Post World War II, a British colonel and his wife are assigned to live in Hamburg during the post-war reconstruction, but tensions arise with the German who previously owned the house.
Based on the book by the same name, “The Aftermath” delves deep into the period piece romance delivering on what we have come to know and love about the genre overall. Lewis Morgan (Jason Clarke) and his wife Rachel Morgan (Keira Knightley) move into a gorgeous German Manse outside Hamburg while Lewis helps a beaten German population recover themselves fresh after World War Two. They live in this mansion they’ve seized alongside its original occupants: a German man, Herr Stephen Lubert (Alexander Skarsgård) and his teenage daughter Freda (Flora Thiemann.) Both sides struggle to find the humanity in each other until Rachel and Herr Hubert fall in love.

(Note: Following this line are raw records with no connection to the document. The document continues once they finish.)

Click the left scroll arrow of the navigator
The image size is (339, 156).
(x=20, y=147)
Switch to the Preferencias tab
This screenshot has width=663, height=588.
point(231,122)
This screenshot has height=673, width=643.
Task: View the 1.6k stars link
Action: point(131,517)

Soft gasps and deep sighs accompanied by longing looks flourish throughout the film. It’s an overly soft movie with sequences so quiet the audience held its breath and music so elegant I (a twenty-five-year-old boy) felt like I didn’t belong in the theater. This movie basks in its elegant tone, adding heft to its scandalous sex scene and joy to the emotional rebounding each character goes through.
These movies are life to actors, offering a complex range of emotions for them to chew through (often without words) and these actors soak up the screen. Between Jason Clarke’s wounded stoicism, Keira Knightley’s confused frustration, and Alexander Skarsgard’s patented wounded hunch, no character is left untouched. All are flawed. All are prejudiced. All carry deep wounds. Interestingly enough, it is Jason Clarke’s English general we empathize with the most as he tries desperately to navigate the moral conflicts provided in a post-war landscape.
The aforementioned Manse they all live in occupies the place in our dreams we constantly imagine ourselves moving into once we become rich. Wooden flooring, art on every wall, a Steinway piano in a sunlit drawing room. It’s well textured, incredibly well decorated, and particularly dreamy. I applaud the director of photography for working in concert with the production designer so well. They knew they had an incredible location on their hands and they maximized its potential. In that sense, the camerawork highlights the textured lighting throughout the film and deft color changes contribute either a sense of joy or a sense of loss.
It’s well made and well designed. It’s well acted and well edited. It’s a film with plenty of tonality to it. It rings much like other war drama romances from the past: “Allied,” “Atonement” (another Keira Knightley movie), and so on. The list is extensive and this movie contributes another great movie to that genre overall. If war romance movies are your thing then this is for you.